- Prompt
Using the entries that follow, write out the line containing "Where should I click to: Click the 'Serverdaten", the line containing "Choose the Kogupikkus total length tool", and every line between them, exactly and nothing else.

----- Data for this exercise

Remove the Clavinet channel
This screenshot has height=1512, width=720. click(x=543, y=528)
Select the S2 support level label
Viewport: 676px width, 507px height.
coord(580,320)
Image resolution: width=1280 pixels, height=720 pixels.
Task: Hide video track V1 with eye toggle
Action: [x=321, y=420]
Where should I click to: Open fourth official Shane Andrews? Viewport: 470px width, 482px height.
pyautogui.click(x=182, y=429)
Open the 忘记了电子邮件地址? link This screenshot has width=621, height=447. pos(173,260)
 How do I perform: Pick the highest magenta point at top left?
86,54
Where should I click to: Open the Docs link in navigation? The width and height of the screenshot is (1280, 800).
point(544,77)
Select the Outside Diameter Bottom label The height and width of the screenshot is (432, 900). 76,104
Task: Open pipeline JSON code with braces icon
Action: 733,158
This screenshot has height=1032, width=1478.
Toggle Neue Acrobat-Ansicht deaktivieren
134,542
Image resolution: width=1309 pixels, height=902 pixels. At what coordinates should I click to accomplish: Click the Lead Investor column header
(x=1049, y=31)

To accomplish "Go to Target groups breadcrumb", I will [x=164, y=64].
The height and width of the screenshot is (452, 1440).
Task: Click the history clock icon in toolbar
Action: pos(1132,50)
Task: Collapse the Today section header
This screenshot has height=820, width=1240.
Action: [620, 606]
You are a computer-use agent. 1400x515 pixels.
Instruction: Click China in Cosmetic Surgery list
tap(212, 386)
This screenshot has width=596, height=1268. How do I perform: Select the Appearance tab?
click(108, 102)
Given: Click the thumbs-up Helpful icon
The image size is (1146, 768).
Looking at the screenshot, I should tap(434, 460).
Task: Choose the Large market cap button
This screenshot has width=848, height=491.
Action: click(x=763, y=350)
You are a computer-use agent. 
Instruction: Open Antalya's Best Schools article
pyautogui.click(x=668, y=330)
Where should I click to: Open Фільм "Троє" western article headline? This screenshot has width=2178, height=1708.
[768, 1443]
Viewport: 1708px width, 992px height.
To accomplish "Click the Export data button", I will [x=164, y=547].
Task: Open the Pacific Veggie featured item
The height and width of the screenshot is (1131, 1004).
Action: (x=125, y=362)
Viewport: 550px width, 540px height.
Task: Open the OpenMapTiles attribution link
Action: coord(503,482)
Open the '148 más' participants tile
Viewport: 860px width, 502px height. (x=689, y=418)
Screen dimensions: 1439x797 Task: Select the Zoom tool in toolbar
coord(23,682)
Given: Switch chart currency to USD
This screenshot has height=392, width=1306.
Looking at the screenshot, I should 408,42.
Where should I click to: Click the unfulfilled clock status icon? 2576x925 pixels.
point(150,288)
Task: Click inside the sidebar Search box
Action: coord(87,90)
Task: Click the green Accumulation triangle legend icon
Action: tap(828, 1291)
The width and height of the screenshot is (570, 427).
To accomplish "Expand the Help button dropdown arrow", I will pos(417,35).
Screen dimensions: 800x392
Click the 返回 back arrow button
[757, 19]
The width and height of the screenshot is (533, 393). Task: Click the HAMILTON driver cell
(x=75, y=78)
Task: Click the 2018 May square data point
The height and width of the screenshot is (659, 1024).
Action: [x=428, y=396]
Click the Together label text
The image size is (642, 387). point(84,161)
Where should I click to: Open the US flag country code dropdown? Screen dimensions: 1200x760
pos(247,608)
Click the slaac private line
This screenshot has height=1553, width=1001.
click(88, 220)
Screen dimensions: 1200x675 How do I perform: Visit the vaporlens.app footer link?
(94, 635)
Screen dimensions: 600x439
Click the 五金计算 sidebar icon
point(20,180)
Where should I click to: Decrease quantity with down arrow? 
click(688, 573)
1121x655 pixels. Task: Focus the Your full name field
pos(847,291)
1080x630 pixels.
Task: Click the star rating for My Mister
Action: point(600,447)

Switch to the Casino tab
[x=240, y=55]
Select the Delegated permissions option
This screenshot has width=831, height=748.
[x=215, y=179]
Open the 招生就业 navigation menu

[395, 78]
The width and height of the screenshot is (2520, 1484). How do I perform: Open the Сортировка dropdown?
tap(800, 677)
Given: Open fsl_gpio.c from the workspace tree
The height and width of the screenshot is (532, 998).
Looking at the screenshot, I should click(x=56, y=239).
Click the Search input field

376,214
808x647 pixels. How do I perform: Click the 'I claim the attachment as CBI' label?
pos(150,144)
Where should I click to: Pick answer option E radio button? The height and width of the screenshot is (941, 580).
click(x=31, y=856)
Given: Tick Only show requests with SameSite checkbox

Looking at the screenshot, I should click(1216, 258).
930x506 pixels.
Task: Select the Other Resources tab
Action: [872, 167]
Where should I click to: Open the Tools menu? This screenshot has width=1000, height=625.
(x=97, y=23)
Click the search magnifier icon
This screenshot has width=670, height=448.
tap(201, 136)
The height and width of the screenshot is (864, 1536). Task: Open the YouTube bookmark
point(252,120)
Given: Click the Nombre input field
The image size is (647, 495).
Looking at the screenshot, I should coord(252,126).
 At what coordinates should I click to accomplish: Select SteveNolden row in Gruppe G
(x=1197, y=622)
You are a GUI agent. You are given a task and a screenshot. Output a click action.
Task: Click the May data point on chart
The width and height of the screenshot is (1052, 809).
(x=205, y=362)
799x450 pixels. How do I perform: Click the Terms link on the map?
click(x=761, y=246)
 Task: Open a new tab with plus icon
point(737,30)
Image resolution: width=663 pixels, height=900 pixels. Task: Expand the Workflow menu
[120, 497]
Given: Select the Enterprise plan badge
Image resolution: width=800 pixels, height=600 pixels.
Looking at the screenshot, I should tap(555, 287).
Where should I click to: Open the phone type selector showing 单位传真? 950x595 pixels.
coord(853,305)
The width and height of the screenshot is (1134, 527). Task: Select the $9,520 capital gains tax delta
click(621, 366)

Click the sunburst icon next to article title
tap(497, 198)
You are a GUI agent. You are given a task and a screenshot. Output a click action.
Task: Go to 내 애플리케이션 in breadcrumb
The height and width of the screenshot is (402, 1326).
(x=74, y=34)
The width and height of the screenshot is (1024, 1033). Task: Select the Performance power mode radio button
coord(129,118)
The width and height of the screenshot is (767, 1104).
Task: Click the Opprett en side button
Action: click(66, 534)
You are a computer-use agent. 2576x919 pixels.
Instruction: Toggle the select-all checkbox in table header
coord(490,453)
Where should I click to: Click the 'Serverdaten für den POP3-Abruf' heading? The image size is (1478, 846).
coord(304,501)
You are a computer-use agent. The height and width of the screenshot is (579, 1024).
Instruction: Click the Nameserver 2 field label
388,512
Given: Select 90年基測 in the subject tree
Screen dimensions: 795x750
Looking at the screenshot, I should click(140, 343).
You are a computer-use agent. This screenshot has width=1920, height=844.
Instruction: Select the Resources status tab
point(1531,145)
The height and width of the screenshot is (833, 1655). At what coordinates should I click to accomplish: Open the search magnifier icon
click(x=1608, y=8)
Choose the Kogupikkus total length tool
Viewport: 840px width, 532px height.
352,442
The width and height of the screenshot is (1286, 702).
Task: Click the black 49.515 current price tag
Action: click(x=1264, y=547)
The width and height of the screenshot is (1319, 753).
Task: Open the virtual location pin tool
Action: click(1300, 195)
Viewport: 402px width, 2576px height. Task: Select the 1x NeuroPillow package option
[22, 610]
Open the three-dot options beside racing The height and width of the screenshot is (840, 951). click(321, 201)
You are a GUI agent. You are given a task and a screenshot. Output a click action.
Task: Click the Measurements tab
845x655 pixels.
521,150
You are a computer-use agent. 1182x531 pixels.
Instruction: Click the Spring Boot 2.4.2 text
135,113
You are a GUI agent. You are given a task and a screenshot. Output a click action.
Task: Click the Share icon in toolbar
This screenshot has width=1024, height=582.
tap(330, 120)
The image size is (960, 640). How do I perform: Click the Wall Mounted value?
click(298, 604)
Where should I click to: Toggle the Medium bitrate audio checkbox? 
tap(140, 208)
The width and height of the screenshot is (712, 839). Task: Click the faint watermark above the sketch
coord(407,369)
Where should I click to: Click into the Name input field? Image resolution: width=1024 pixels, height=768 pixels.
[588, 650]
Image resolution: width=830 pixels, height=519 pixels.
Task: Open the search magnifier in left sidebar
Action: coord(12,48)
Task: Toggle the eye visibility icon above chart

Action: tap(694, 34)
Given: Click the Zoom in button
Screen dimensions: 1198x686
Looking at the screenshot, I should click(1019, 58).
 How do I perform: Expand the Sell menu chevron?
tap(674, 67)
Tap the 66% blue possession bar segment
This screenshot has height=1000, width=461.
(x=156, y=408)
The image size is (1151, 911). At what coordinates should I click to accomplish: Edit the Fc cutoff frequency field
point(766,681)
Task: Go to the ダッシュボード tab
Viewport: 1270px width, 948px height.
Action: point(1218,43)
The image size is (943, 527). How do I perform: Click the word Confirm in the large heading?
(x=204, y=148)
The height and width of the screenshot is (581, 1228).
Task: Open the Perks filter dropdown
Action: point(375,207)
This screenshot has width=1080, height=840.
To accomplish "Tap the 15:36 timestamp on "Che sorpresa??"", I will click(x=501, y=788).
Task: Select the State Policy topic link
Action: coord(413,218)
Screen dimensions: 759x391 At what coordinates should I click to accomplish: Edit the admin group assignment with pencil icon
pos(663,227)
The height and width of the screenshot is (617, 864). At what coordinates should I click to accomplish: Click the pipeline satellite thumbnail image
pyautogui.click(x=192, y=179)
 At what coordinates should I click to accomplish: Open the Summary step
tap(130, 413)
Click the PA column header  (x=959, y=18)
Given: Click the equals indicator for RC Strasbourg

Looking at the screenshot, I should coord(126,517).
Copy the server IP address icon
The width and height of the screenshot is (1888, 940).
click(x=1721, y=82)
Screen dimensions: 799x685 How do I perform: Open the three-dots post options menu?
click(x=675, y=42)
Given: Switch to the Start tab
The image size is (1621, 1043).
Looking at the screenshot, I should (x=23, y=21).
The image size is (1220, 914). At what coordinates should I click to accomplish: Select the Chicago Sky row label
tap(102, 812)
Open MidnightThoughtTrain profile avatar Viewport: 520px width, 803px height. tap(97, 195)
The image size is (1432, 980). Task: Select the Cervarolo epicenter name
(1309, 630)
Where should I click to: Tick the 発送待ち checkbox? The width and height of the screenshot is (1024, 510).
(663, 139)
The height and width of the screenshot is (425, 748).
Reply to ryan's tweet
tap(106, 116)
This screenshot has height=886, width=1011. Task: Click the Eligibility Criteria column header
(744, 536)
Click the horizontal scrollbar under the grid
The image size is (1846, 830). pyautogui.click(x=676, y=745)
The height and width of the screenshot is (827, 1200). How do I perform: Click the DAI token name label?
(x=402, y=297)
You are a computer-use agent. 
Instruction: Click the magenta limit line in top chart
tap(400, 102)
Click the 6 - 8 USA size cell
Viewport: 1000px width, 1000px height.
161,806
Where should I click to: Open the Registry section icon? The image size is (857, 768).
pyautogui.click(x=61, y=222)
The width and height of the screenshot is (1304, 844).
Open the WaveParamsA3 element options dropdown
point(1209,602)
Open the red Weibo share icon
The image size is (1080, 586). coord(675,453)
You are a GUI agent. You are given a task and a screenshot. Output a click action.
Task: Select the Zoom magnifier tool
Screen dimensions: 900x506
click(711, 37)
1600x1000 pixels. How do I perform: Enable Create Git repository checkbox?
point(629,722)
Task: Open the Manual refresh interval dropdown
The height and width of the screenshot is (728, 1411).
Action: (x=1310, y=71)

----------

- Solution
Where should I click to: Click the 'Serverdaten für den POP3-Abruf' heading? The image size is (1478, 846).
coord(304,501)
You are a computer-use agent. The height and width of the screenshot is (579, 1024).
Instruction: Click the Nameserver 2 field label
388,512
Given: Select 90年基測 in the subject tree
Screen dimensions: 795x750
Looking at the screenshot, I should click(140, 343).
You are a computer-use agent. This screenshot has width=1920, height=844.
Instruction: Select the Resources status tab
point(1531,145)
The height and width of the screenshot is (833, 1655). At what coordinates should I click to accomplish: Open the search magnifier icon
click(x=1608, y=8)
Choose the Kogupikkus total length tool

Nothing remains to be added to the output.